Kawasaki also unveiled an upmarket SE version of the Ninja ZX-10R, featuring Showa electronic suspension, two-way shifter and stealth-black paintwork. But Kawasaki’s big sellers will be the retro duo of Z900RS and Z900RS Café Racer. They share a 948cc, 110bhp four-pot engine and steel-framed chassis, the Café Racer adding a bikini fairing with racy lime green and white paint scheme.

Arguably the most authentic “heritage” models were Royal Enfield’s long-awaited parallel twins, the Interceptor INT 650 and Continental GT 650. Developed in India and at the firm’s UK base at Bruntingthorpe in the English Midlands, they hold a 648cc, SOHC, 47bhp air-cooled engine in a steel-framed, twin-shock chassis. Designed to appeal to both home and export markets, they are sure to be very keenly priced, and look like taking Enfield to a new level.

Another famous old British name, Brough Superior, unveiled a contrastingly expensive twin-cylinder model. The Pendine is a fresh take on the Anglo-French firm’s exotic 997cc V-twin the SS100, named after the Welsh beach famed for speed records, and featuring a new swing-arm and high-level exhaust.

Other glamorous V-twins include Harley-Davidson’s Sport Glide, an additional member of the recently refreshed Softail family, which promises versatility with its removable headlamp fairing and panniers.

American rival Indian displayed a classy Scout-engined prototype, the FTR1200 Custom, inspired by the firm’s AMA title-winning FTR750 flat-tracker and surely destined for production.

Ducati also showed new V-twins, of course, starting with the new Scrambler 1100, powered by the 1079cc, 85bhp aircooled engine from the old Monster 1100 EVO. Available in three specification levels – Standard, Special and Sport – the big Scrambler combines familiar Seventies-inspired styling with high-level silencers, LED lighting, traction control and cornering ABS. Ducati’s typically high-tech newcomer, the Multistrada 1260, gains a new 1262cc, 156bhp version of the firm’s DVT variable-valve V-twin engine.

But Bologna’s big news is the MotoGP-derived Panigale V4, with its fearsome blend of 1103cc, 211bhp powerplant, minimalist aluminium frame, machined-from-solid Brembo Stylema brake calipers and next-generation electronics. In the Panigale’s case, the three specification levels are standard V4; V4 S with semi-active Öhlins and forged wheels; and limited-edition V4 Speciale, with tricolore paint, titanium exhaust and host of lightweight details.

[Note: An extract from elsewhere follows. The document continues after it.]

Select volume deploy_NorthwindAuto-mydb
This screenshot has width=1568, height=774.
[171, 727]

Other Italian newcomers included Moto Morini’s appropriately named Milano, styled to resemble the firm’s famous 344cc Strada and Sport of the Seventies, and powered by a softly-tuned, 110bhp version of the firm’s 1187cc V-twin engine. Moto Guzzi also displayed a Milano, a grey-finished version of the V7 III, as well as a dual-purpose prototype, the V85, powered by a new air-cooled, 850cc V-twin engine.

MV Agusta, emerging from its recent financial problems, showed the limited-edition Brutale 800 RC. The initials stand for Reparto Corse, or Race Department; the bike comes with a race kit that boosts power to 150bhp.

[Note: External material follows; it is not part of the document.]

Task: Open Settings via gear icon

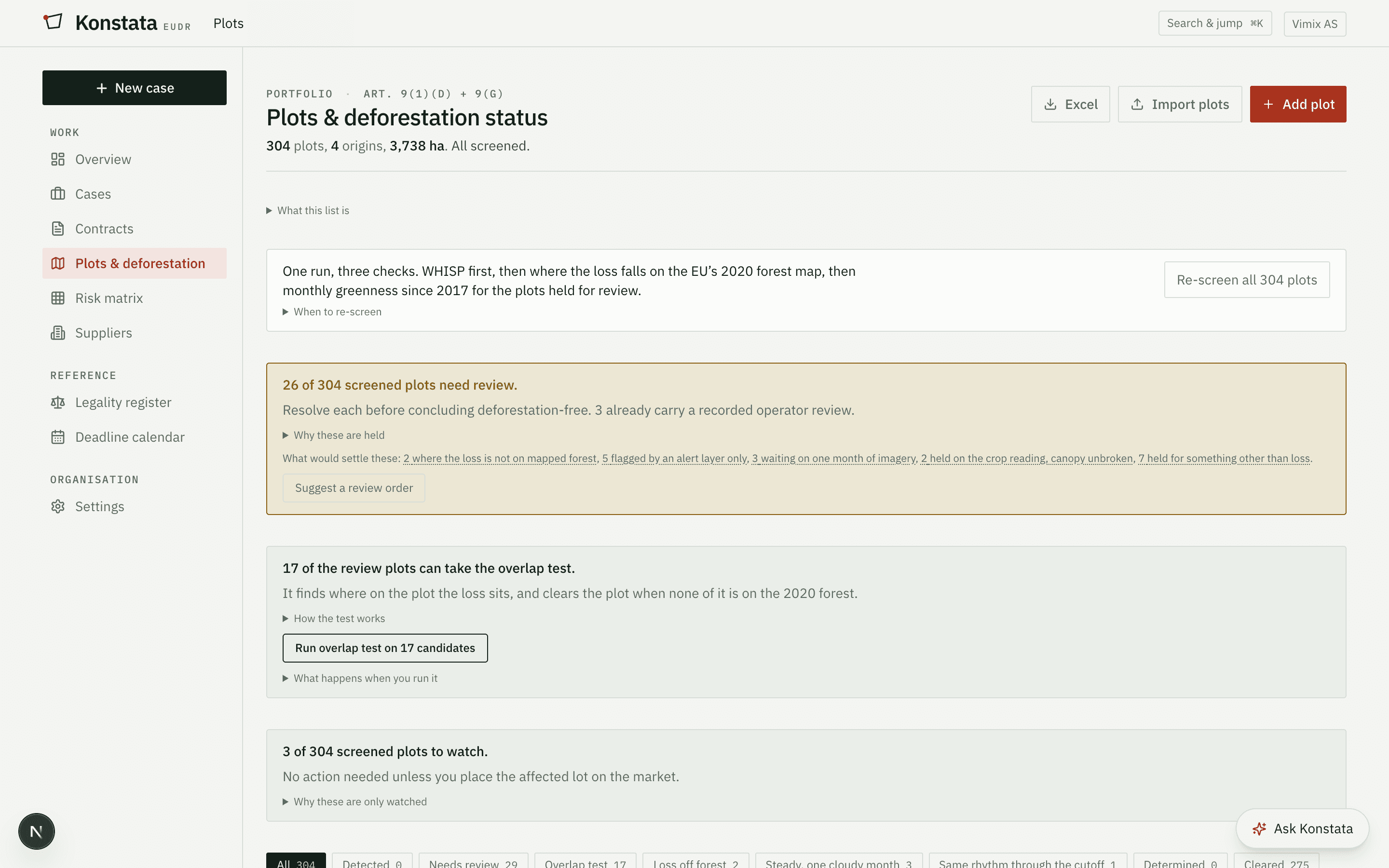Action: (58, 506)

Yamaha unveiled enough hot new middleweights to start a trend all on its own. The MT-07 parallel twin is restyled and given new suspension. The MT-09 triple is joined by an SP version with fully-adjustable forks and Öhlins rear shock, while its Tracer 900GT derivative features a TFT dash plus hard panniers, one-way shifter and cruise control.

But Yamaha’s most spectacular MT-09-related model is the three-wheeled Niken. A production version of a concept called the MWT-9 that was shown two years ago, the Niken is a mash-up of the MT-09 and the 125cc Tricity scooter. It combines the MT’s 847cc, 113bhp triple engine and the Tricity’s twin-wheeled front end, with its pair of telescopic struts on each side. (The Nuvion prototype, developed by Sym of Taiwan and Swiss firm Quadro, offered a different take on the leaning three-wheeler theme.)

Whether the strikingly styled Niken becomes a trend-setting success, like Piaggio’s MP3, or bombs completely, will depend on its yet-to-be-revealed price, as well as on how well it handles. But it promises to be quick, exciting and unusually stable – and it’s surely among the bravest and most imaginative new models of this or any other year.